• SHORT PROBLEM
Turn every line of the material below into a numbered list, skipping any blank lines.

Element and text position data
** start **
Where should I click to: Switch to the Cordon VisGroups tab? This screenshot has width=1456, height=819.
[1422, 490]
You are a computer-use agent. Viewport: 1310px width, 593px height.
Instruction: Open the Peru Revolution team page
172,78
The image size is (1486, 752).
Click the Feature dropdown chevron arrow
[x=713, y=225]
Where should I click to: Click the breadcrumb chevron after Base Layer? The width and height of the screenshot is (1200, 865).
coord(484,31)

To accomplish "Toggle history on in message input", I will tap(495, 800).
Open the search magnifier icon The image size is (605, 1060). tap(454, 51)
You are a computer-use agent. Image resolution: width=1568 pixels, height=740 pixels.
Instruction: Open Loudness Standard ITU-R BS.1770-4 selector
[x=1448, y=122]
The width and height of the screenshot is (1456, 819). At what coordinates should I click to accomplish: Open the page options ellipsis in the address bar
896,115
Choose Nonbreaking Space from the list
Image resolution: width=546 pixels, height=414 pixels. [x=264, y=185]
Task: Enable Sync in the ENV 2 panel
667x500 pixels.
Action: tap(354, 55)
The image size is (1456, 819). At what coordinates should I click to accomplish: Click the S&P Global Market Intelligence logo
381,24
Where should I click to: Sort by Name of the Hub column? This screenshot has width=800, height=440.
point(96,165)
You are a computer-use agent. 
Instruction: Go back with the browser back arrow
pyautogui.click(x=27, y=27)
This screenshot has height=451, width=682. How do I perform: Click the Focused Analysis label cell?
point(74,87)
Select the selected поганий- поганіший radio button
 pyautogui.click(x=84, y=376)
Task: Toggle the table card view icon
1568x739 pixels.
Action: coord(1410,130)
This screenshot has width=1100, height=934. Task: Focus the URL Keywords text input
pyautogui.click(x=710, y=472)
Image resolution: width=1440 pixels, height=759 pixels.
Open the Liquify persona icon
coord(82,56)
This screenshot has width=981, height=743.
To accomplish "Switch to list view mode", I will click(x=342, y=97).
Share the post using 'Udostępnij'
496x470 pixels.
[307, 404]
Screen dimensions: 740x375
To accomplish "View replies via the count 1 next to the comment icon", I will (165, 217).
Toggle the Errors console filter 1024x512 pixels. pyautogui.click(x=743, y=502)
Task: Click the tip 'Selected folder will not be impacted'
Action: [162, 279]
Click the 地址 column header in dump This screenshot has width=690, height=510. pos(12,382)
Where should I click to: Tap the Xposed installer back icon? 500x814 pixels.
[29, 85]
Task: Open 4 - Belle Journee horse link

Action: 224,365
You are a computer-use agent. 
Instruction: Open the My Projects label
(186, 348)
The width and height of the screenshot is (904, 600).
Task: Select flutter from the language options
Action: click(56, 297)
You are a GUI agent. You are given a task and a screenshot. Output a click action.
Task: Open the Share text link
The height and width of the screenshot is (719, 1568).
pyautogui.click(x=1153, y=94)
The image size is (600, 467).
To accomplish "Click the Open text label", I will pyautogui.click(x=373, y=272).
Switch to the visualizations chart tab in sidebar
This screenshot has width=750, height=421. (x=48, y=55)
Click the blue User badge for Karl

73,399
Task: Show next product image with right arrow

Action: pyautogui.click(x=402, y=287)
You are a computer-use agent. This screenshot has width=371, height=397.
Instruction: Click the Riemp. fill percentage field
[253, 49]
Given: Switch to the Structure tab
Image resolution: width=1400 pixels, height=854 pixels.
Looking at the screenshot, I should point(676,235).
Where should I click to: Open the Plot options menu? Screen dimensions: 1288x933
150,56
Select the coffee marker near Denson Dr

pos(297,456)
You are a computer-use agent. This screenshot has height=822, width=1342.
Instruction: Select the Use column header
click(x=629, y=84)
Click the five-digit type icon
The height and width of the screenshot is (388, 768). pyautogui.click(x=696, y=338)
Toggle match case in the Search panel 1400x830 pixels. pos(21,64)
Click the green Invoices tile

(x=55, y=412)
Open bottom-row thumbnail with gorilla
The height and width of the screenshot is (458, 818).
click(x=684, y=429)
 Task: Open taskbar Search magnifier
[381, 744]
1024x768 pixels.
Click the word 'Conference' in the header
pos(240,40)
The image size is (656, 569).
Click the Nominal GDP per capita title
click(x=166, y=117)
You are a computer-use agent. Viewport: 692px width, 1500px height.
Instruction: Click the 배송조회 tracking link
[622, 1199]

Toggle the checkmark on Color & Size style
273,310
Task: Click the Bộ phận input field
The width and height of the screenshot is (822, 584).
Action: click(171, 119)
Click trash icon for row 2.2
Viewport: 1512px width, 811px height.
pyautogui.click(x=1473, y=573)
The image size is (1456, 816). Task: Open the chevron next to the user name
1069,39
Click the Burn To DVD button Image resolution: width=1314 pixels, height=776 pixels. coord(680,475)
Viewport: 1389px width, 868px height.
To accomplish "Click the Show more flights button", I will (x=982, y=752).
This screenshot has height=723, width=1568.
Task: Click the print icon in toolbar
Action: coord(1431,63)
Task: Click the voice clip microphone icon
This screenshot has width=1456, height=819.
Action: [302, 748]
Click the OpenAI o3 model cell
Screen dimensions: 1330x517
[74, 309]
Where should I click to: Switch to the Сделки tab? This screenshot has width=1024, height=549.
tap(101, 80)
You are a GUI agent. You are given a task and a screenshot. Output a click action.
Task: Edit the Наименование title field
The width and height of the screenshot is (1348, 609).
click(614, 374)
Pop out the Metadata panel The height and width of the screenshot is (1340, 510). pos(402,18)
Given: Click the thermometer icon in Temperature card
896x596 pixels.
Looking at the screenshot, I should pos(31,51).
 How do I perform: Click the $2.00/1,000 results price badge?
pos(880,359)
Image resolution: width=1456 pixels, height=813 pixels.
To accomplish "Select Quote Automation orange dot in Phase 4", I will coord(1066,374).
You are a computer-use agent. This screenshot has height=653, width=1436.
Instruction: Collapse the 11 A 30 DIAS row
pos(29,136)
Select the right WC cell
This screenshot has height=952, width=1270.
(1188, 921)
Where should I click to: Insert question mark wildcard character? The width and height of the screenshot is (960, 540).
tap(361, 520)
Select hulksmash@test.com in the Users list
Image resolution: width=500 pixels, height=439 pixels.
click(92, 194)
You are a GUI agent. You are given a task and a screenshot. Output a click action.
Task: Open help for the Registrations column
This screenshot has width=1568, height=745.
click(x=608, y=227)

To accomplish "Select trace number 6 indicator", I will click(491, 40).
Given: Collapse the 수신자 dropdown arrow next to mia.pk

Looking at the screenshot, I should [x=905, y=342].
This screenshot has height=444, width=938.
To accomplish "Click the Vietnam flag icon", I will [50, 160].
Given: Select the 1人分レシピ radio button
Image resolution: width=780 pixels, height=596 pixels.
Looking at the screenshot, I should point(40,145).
** end **
• OUTPUT FOR THIS TASK
1. Where should I click to: Switch to the Cordon VisGroups tab? This screenshot has width=1456, height=819.
2. [1422, 490]
3. You are a computer-use agent. Viewport: 1310px width, 593px height.
4. Instruction: Open the Peru Revolution team page
5. 172,78
6. The image size is (1486, 752).
7. Click the Feature dropdown chevron arrow
8. [x=713, y=225]
9. Where should I click to: Click the breadcrumb chevron after Base Layer? The width and height of the screenshot is (1200, 865).
10. coord(484,31)
11. To accomplish "Toggle history on in message input", I will tap(495, 800).
12. Open the search magnifier icon The image size is (605, 1060). tap(454, 51)
13. You are a computer-use agent. Image resolution: width=1568 pixels, height=740 pixels.
14. Instruction: Open Loudness Standard ITU-R BS.1770-4 selector
15. [x=1448, y=122]
16. The width and height of the screenshot is (1456, 819). At what coordinates should I click to accomplish: Open the page options ellipsis in the address bar
17. 896,115
18. Choose Nonbreaking Space from the list
19. Image resolution: width=546 pixels, height=414 pixels. [x=264, y=185]
20. Task: Enable Sync in the ENV 2 panel
21. 667x500 pixels.
22. Action: tap(354, 55)
23. The image size is (1456, 819). At what coordinates should I click to accomplish: Click the S&P Global Market Intelligence logo
24. 381,24
25. Where should I click to: Sort by Name of the Hub column? This screenshot has width=800, height=440.
26. point(96,165)
27. You are a computer-use agent. 
28. Instruction: Go back with the browser back arrow
29. pyautogui.click(x=27, y=27)
30. This screenshot has height=451, width=682. How do I perform: Click the Focused Analysis label cell?
31. point(74,87)
32. Select the selected поганий- поганіший radio button
33.  pyautogui.click(x=84, y=376)
34. Task: Toggle the table card view icon
35. 1568x739 pixels.
36. Action: coord(1410,130)
37. This screenshot has width=1100, height=934. Task: Focus the URL Keywords text input
38. pyautogui.click(x=710, y=472)
39. Image resolution: width=1440 pixels, height=759 pixels.
40. Open the Liquify persona icon
41. coord(82,56)
42. This screenshot has width=981, height=743.
43. To accomplish "Switch to list view mode", I will click(x=342, y=97).
44. Share the post using 'Udostępnij'
45. 496x470 pixels.
46. [307, 404]
47. Screen dimensions: 740x375
48. To accomplish "View replies via the count 1 next to the comment icon", I will (165, 217).
49. Toggle the Errors console filter 1024x512 pixels. pyautogui.click(x=743, y=502)
50. Task: Click the tip 'Selected folder will not be impacted'
51. Action: [162, 279]
52. Click the 地址 column header in dump This screenshot has width=690, height=510. pos(12,382)
53. Where should I click to: Tap the Xposed installer back icon? 500x814 pixels.
54. [29, 85]
55. Task: Open 4 - Belle Journee horse link
56. Action: 224,365
57. You are a computer-use agent. 
58. Instruction: Open the My Projects label
59. (186, 348)
60. The width and height of the screenshot is (904, 600).
61. Task: Select flutter from the language options
62. Action: click(56, 297)
63. You are a GUI agent. You are given a task and a screenshot. Output a click action.
64. Task: Open the Share text link
65. The height and width of the screenshot is (719, 1568).
66. pyautogui.click(x=1153, y=94)
67. The image size is (600, 467).
68. To accomplish "Click the Open text label", I will pyautogui.click(x=373, y=272).
69. Switch to the visualizations chart tab in sidebar
70. This screenshot has width=750, height=421. (x=48, y=55)
71. Click the blue User badge for Karl
72. 73,399
73. Task: Show next product image with right arrow
74. Action: pyautogui.click(x=402, y=287)
75. You are a computer-use agent. This screenshot has width=371, height=397.
76. Instruction: Click the Riemp. fill percentage field
77. [253, 49]
78. Given: Switch to the Structure tab
79. Image resolution: width=1400 pixels, height=854 pixels.
80. Looking at the screenshot, I should point(676,235).
81. Where should I click to: Open the Plot options menu? Screen dimensions: 1288x933
82. 150,56
83. Select the coffee marker near Denson Dr
84. pos(297,456)
85. You are a computer-use agent. This screenshot has height=822, width=1342.
86. Instruction: Select the Use column header
87. click(x=629, y=84)
88. Click the five-digit type icon
89. The height and width of the screenshot is (388, 768). pyautogui.click(x=696, y=338)
90. Toggle match case in the Search panel 1400x830 pixels. pos(21,64)
91. Click the green Invoices tile
92. (x=55, y=412)
93. Open bottom-row thumbnail with gorilla
94. The height and width of the screenshot is (458, 818).
95. click(x=684, y=429)
96.  Task: Open taskbar Search magnifier
97. [381, 744]
98. 1024x768 pixels.
99. Click the word 'Conference' in the header
100. pos(240,40)
101. The image size is (656, 569).
102. Click the Nominal GDP per capita title
103. click(x=166, y=117)
104. You are a computer-use agent. Viewport: 692px width, 1500px height.
105. Instruction: Click the 배송조회 tracking link
106. [622, 1199]
107. Toggle the checkmark on Color & Size style
108. 273,310
109. Task: Click the Bộ phận input field
110. The width and height of the screenshot is (822, 584).
111. Action: click(171, 119)
112. Click trash icon for row 2.2
113. Viewport: 1512px width, 811px height.
114. pyautogui.click(x=1473, y=573)
115. The image size is (1456, 816). Task: Open the chevron next to the user name
116. 1069,39
117. Click the Burn To DVD button Image resolution: width=1314 pixels, height=776 pixels. coord(680,475)
118. Viewport: 1389px width, 868px height.
119. To accomplish "Click the Show more flights button", I will (x=982, y=752).
120. This screenshot has height=723, width=1568.
121. Task: Click the print icon in toolbar
122. Action: coord(1431,63)
123. Task: Click the voice clip microphone icon
124. This screenshot has width=1456, height=819.
125. Action: [302, 748]
126. Click the OpenAI o3 model cell
127. Screen dimensions: 1330x517
128. [74, 309]
129. Where should I click to: Switch to the Сделки tab? This screenshot has width=1024, height=549.
130. tap(101, 80)
131. You are a GUI agent. You are given a task and a screenshot. Output a click action.
132. Task: Edit the Наименование title field
133. The width and height of the screenshot is (1348, 609).
134. click(614, 374)
135. Pop out the Metadata panel The height and width of the screenshot is (1340, 510). pos(402,18)
136. Given: Click the thermometer icon in Temperature card
137. 896x596 pixels.
138. Looking at the screenshot, I should pos(31,51).
139.  How do I perform: Click the $2.00/1,000 results price badge?
140. pos(880,359)
141. Image resolution: width=1456 pixels, height=813 pixels.
142. To accomplish "Select Quote Automation orange dot in Phase 4", I will coord(1066,374).
143. You are a computer-use agent. This screenshot has height=653, width=1436.
144. Instruction: Collapse the 11 A 30 DIAS row
145. pos(29,136)
146. Select the right WC cell
147. This screenshot has height=952, width=1270.
148. (1188, 921)
149. Where should I click to: Insert question mark wildcard character? The width and height of the screenshot is (960, 540).
150. tap(361, 520)
151. Select hulksmash@test.com in the Users list
152. Image resolution: width=500 pixels, height=439 pixels.
153. click(92, 194)
154. You are a GUI agent. You are given a task and a screenshot. Output a click action.
155. Task: Open help for the Registrations column
156. This screenshot has width=1568, height=745.
157. click(x=608, y=227)
158. To accomplish "Select trace number 6 indicator", I will click(491, 40).
159. Given: Collapse the 수신자 dropdown arrow next to mia.pk
160. Looking at the screenshot, I should [x=905, y=342].
161. This screenshot has height=444, width=938.
162. To accomplish "Click the Vietnam flag icon", I will [50, 160].
163. Given: Select the 1人分レシピ radio button
164. Image resolution: width=780 pixels, height=596 pixels.
165. Looking at the screenshot, I should point(40,145).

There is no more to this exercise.